This one is a really tough one to write. It still breaks my heart and leaves me cursing myself or my idiocy.
When we were married we were the Typical Teens That Fucked Up. We had the shotgun wedding. All the rotten things I say about millenials and young people were true about me: I was immature, I was lazy, I was unreliable and unambitious. I had been raised in an upper middle class family, been coddled at school and when I hit the job market as a young man with a family on the way - oh Lord, to say I was unprepared was an understatement. Thank God for my wife. Thank God for my family.
For the first months of our marriage we lived in a low rental subsidized town house meant for kids like us, or those with disabilities that needed a helping hand rather than a hand up. It was the most shameful period of my life. We had no money, even with subsidized rent. I grew up fast and maybe a little mean for it...who knows.

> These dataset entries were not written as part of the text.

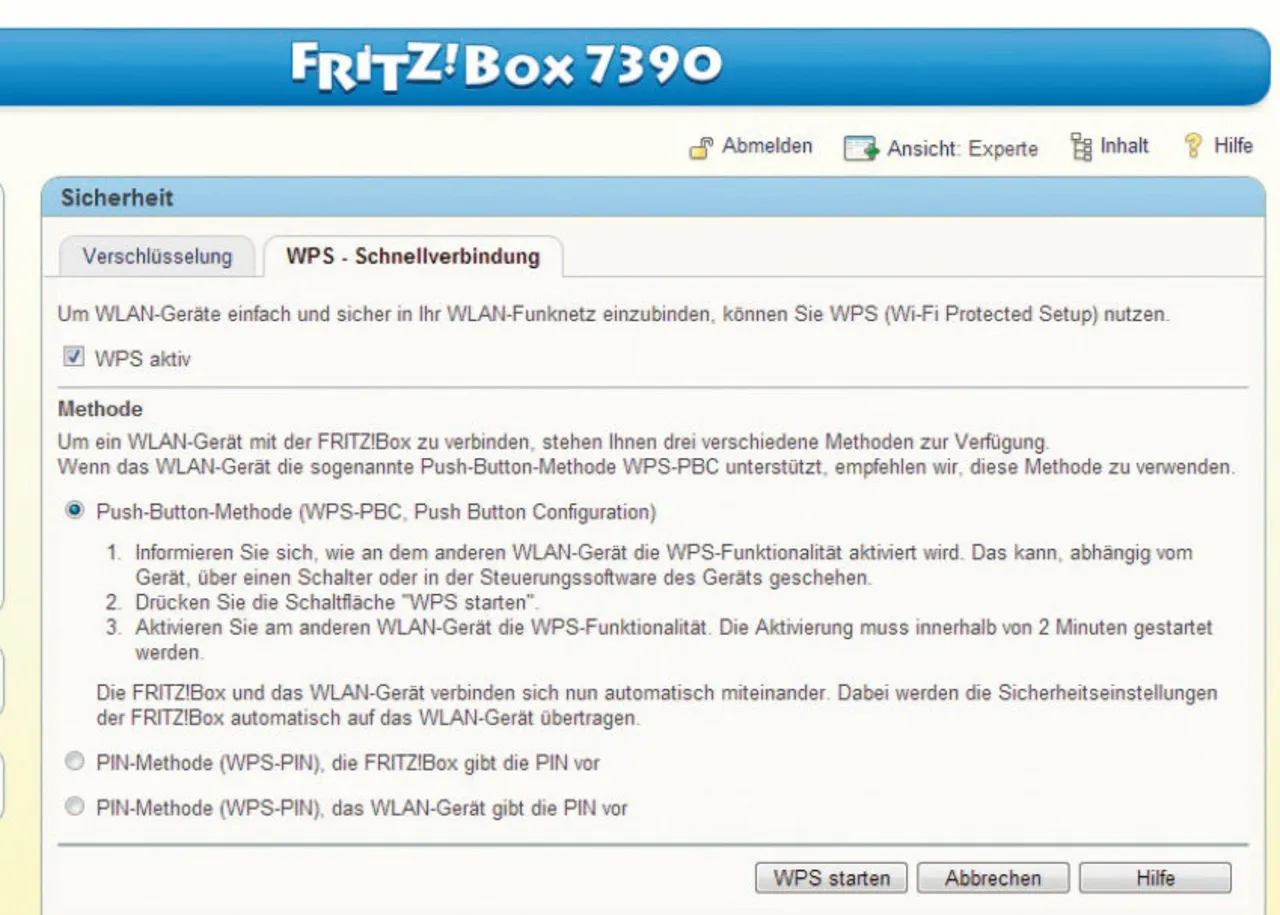Open the Inhalt link text
Image resolution: width=1280 pixels, height=915 pixels.
tap(1124, 146)
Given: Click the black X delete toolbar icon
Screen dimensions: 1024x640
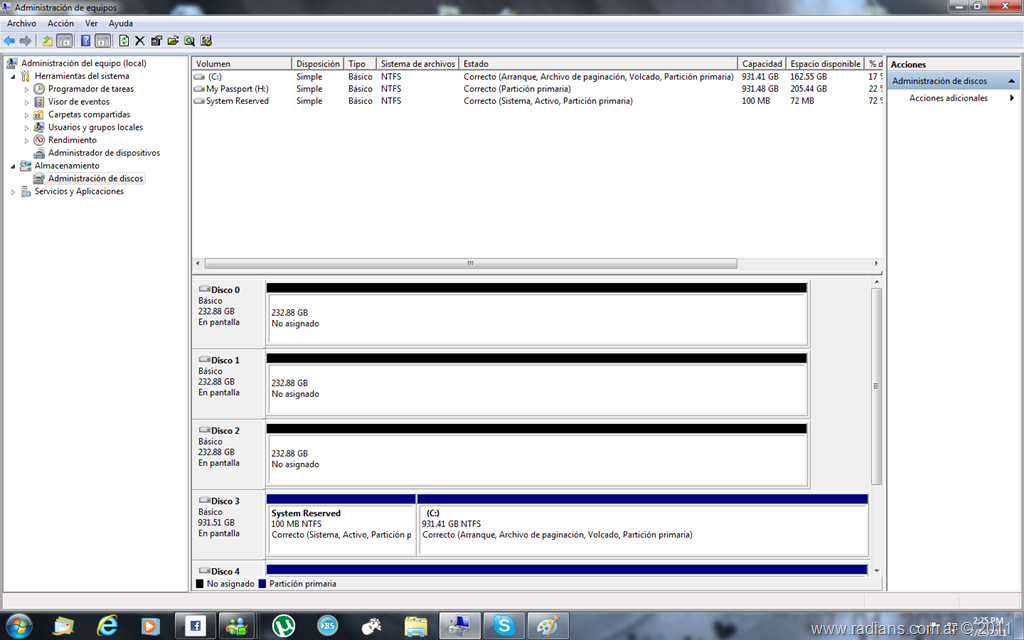Looking at the screenshot, I should click(x=140, y=41).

During that time the family helped us out all the time which only deepened my shame. Pop bought us a TV, relatives dug deep and helped us get by. One of my failings is that I am a prideful man and this charity only served to deepen my shame. I swore the second that I could afford to, we would move out of the subsidized low rental and into a smaller apartment - where at least, we would be paying our own way.

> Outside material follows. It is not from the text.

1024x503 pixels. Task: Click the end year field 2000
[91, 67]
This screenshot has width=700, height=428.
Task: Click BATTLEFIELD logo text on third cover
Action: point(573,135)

The problem with that was that our relatives were buying us big stuff and you can only fit so much into a small apartment. I started to get seriously stressed out. 'Please,' I said, 'when we move out it will be into a small apartment! Not a big house! We won't have room for all this stuff!!'
But Grandma would have none of it. I was (for some reason) her favourite grandson. She absolutely loved my new wife and made no secret of it. One day she bought us a washing machine - and I nearly had a stroke. "Gramma," I begged, "Please! Take it back! We won't have room for it...!!!!!!"
And of course, my in laws were there and promptly had to meddle in things. "No problem Glen, you can store this stuff at our place while you save up for a house..." Gawd - all these good intentions were everywhere around a good young couple just getting off to a rocky start. But I refused and tried again, trying not to give offence. "That could take YEARS," I said, "So no - please, Gramma, take this washing machine back!" Even back then I knew I didn't want to owe my in laws any favours because unbeknownst to the wife - these favours came with a "price tag" of sorts, and my father in law made damn sure I paid. But none of these things meant anything to my elders. They were there to help. They loved us.
One day I came home and the damned washing machine was downstairs chugging away and my wife was ecstatic. I just wanted to crawl under a rock in shame. Washing machines are something a husband buys for his wife. I couldn't even pay the bills.
I was home when the drying machine showed up - and I lost my shit. 'Take it back!' I said. The delivery guys were flummoxed. "But...But...it's paid for! We'll even take it downstairs for you..." I thanked them but sent the machine back anyway. I was in a cold fury now. I wanted to pay my own way. I wanted to buy those appliances for my wife. I wanted her to pick them out. My wife was sad but God bless her - she understood.
My Grandma who had bought us the machine, though - was in tears. She saw this as a rejection of her and in a way it was. She had coddled us kids as much as anyone growing up, and I didn't want to be coddled anymore. I was a man...or at least, I was trying my damndest to be one. Mom got involved and explained everything to her but even then, I had hurt Grandma in a way I had never intended. Our relationship changed forever after that and was never the same again.
Remember Mr. Carlson starring as The Maytag Man? And how he was always bored because Maytags never break down and he was bored all the time at work? Well...Maytags do break down. Every 10 or 12 years a bearing goes on it, and we haul it in to the same guys. The bearing costs about $13.56 plus labour to install. The shop has refused to sell us a new one because apparently the new modern appliances are scrap in 5 or 10 years. They tell us to just keep repairing the old one and they will sell us a new one when it's time. It's still down there in my dungeon, chugging away like the day Grandma bought it for us. Yannow... it is probably one of my prize possessions now that I think of it.
I wonder if something similar happened between my daughter and I. Will she ever regret the soap opera with me as I remember the one with Grandma? Take a moment to ponder your kids, folks. Make sure you're not stepping on their toes by accident. Love blinds us to these things sometimes.